An elevated extracellular concentration of D‐glucose (i.e. hyperglycaemia) inhibits cell proliferation and incorporation of the endogenous nucleoside thymidine into DNA in human umbilical vein endothelial cells (HUVECs). Cells in their log‐phase of growth (3.7 ± 0.3 days, n = 27) incubated for 30 min with 25 mM D‐glucose, but not with equimolar concentrations of L‐glucose or D‐mannitol, exhibited reduced [ 3 H]thymidine incorporation and cell growth rate, with no change in cell viability (> 98%), total DNA, protein content or cell volume.
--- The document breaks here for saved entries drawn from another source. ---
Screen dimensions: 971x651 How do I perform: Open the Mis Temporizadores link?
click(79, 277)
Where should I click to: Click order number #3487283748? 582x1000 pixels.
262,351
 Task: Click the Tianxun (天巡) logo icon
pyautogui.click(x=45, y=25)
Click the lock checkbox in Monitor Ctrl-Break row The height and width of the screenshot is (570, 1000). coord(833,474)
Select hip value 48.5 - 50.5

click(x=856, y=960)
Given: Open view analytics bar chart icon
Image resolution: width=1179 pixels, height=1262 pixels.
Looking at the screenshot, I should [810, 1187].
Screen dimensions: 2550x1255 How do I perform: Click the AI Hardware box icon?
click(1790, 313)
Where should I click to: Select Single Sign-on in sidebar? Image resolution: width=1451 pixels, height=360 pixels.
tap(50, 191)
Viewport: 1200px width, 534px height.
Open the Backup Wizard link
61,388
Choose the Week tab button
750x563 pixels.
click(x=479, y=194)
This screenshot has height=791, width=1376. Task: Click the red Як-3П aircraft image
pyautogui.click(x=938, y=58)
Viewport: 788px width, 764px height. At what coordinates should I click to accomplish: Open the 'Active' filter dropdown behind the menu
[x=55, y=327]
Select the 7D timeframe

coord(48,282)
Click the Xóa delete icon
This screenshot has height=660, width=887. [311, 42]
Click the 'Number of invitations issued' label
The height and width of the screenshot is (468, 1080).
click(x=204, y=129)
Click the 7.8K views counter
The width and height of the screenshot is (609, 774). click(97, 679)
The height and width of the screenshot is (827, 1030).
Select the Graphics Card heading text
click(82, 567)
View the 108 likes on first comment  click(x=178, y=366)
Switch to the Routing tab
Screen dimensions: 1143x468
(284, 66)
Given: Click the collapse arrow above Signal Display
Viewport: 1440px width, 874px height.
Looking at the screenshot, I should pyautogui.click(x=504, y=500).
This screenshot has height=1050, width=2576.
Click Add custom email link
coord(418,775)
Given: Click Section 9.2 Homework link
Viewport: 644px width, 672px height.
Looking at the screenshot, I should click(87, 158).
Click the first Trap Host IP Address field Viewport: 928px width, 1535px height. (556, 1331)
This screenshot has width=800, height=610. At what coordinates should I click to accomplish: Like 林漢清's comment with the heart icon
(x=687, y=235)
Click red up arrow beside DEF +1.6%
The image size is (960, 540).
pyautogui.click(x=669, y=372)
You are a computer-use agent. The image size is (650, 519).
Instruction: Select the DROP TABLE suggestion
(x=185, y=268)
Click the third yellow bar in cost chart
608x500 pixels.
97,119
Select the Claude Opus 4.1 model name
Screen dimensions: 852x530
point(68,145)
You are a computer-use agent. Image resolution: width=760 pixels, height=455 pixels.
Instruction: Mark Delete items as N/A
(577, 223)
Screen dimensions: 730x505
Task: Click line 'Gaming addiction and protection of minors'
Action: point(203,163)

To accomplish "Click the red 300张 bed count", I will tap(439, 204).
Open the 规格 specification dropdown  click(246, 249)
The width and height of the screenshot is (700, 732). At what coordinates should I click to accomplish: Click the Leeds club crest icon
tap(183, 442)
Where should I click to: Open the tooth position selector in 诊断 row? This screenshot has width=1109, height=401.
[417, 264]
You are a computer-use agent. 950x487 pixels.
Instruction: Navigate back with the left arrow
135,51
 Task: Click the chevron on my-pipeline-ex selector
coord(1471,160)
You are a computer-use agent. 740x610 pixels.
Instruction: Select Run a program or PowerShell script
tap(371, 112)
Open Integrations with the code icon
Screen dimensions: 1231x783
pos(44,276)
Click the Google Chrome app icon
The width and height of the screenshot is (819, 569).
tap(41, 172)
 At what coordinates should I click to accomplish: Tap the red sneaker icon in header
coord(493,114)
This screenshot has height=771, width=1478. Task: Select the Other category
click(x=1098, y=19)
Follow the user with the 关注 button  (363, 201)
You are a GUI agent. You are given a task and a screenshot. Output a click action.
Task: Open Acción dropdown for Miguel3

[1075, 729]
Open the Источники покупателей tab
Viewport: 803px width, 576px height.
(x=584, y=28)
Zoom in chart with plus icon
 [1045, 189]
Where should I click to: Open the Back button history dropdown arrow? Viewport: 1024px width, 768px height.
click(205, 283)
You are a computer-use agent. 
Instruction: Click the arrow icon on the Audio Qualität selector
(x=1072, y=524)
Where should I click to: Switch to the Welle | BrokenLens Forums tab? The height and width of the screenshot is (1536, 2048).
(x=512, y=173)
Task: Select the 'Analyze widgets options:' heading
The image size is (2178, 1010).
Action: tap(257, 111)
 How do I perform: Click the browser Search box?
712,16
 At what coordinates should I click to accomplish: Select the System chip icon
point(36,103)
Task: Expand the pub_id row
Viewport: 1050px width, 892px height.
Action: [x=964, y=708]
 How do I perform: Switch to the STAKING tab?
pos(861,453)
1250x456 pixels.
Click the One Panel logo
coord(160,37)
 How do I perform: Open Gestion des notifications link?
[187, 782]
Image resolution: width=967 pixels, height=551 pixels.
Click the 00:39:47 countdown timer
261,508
Incubation with D‐glucose activated protein kinase C (PKC), endothelial NO synthase (eNOS), p42 and p44 mitogen‐activated protein kinases (p42/44 mapk ), but inhibited superoxide dismutase (SOD). Incubation with D‐glucose also increased cGMP and cAMP levels. The effect of D‐glucose was blocked by the PKC inhibitor calphostin C, the MAP kinase kinase 1/2 (MEK1/2) inhibitor PD‐98059, the eNOS inhibitor L‐NAME, the protein kinase G (PKG) inhibitor KT‐5823 and the protein kinase A (PKA) inhibitor KT‐5720. In the presence of 5 mM D‐glucose, [ 3 H]thymidine incorporation and cell growth were reduced by the PKC activator phorbol 12‐myristate 13‐acetate (PMA), the NO donor S‐nitroso‐N‐acetyl‐L,D‐penicillamine (SNAP), dibutyryl cGMP, dibutyryl cAMP and the Ca 2+ ionophore A‐23187. The effect of A‐23187 was blocked by calphostin C and PD‐98059. D‐Glucose‐dependent inhibition of thymidine incorporation and cell proliferation is associated with increased PKC, eNOS, and MEK1/2, but decreased SOD activity, and higher intracellular levels of cGMP, cAMP and Ca 2+ in HUVECs. These are cellular mechanisms which may reduce endothelial cell growth in pathological conditions such as in diabetes mellitus or hyperglycaemia.